Reading and understanding patterns exposes you to ideas that may find a place in your own software designs. Applying data access patterns involves several skills. The most important skill is being able to identify an appropriate pattern when an applicable problem arises. In some cases, problems match pattern descriptions exactly and obviously. Others require a certain amount of creativity to notice that a pattern may be specialized in ways other than what the examples in the text describe. Nearly as important is being able to identify when a chosen pattern does not apply to a given design problem. Inappropriate patterns can convolute your design and might force you to build awkward constructs that compromise your design goals.

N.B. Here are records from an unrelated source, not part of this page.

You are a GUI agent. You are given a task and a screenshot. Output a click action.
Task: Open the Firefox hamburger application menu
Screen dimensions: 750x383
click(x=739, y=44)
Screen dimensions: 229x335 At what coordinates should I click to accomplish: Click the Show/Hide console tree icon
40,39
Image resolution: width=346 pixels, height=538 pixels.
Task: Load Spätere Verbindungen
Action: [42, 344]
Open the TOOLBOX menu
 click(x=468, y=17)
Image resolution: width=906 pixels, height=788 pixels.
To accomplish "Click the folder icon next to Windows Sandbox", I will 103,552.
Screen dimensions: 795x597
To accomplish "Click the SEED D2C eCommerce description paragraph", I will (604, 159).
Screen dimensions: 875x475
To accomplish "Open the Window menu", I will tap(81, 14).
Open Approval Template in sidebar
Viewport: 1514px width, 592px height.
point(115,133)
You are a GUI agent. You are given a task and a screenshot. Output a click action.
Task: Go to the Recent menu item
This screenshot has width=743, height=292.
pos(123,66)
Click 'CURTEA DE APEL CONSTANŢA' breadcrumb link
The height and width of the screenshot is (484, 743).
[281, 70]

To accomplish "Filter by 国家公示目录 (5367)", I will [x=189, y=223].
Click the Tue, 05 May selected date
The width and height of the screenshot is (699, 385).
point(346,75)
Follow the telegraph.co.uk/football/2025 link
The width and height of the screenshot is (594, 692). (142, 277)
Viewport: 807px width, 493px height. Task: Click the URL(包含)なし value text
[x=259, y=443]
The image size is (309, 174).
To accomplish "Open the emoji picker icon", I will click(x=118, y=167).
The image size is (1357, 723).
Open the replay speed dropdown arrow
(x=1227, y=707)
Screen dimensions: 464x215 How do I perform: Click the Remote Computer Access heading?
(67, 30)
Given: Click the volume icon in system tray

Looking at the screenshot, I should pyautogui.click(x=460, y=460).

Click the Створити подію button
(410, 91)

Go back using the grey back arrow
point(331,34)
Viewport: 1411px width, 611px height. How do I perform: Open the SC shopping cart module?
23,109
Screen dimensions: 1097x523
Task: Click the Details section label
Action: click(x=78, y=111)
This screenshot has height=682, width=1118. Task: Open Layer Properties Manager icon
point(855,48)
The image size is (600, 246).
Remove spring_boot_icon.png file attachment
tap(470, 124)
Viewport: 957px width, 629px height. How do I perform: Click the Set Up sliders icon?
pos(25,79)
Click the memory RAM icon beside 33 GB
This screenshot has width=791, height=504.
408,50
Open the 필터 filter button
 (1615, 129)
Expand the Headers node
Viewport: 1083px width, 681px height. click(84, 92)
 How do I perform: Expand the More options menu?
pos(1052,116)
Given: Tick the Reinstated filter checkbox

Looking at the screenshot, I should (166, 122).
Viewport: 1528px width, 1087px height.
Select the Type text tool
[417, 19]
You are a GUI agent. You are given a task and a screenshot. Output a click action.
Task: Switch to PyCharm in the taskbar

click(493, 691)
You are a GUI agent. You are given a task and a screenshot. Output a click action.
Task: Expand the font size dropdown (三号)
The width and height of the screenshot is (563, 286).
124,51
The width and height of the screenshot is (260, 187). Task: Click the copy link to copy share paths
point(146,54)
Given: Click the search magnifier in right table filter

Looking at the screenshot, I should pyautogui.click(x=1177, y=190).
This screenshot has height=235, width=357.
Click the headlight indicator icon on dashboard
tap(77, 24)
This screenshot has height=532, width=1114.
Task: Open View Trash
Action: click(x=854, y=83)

Practice and a willingness to try and discard solutions are the best ways to attain these skills. Here are some general items to consider as you apply patterns:

  • Be familiar with the patterns— Read the pattern descriptions enough to understand what each pattern offers. You will not be able to apply a pattern with just this information. However, having a basic familiarity may remind you to investigate certain patterns in more detail when an applicable design or optimization problem presents itself.

  • Refer to patterns in design and code documentation— A great advantage of documenting patterns is defining reusable nomenclature. Documented patterns give names to general and proven ideas. Refer to any patterns that you apply in your design and code documentation. This gives the reader a place to look to understand your design at a broader level and also saves you from explaining your design in detail.

  • Change entity names to match your domain— Consider the class, interface, and operation names that patterns describe to be placeholders rather than final names. As you apply a pattern, replace its entity names with those that match your domain. Your code will make more sense to casual readers who are unfamiliar with the pattern.

  • Take liberties with the patterns— Patterns describe abstract design ideas that have broad application. If a pattern solves a particular problem for you, but does not directly fit into your existing design, then change it. Even if you use parts of a pattern or change its structure or interaction, it still adds value to your application, and it is still worth documenting. It is always better to keep your design clean than to strictly adhere to a pattern.

  • Do not constrain your design— Patterns are not a panacea for software design. Pattern catalogs collect and document related patterns, but they are by no means a totality of all solutions. Use patterns when they benefit your design, but do not constrain your design to the exclusive use of patterns.

  • Invent your own patterns— As you practice applying patterns to design and optimization problems, you may also begin to identify abstract solutions of your own. Take the time to document these as patterns using a form of your choice and refer to them in your design documentation. You can expand on your own patterns in one place and refer to them elsewhere. When you only have one place to document patterns, you are more likely to take the time to explain their concepts in detail.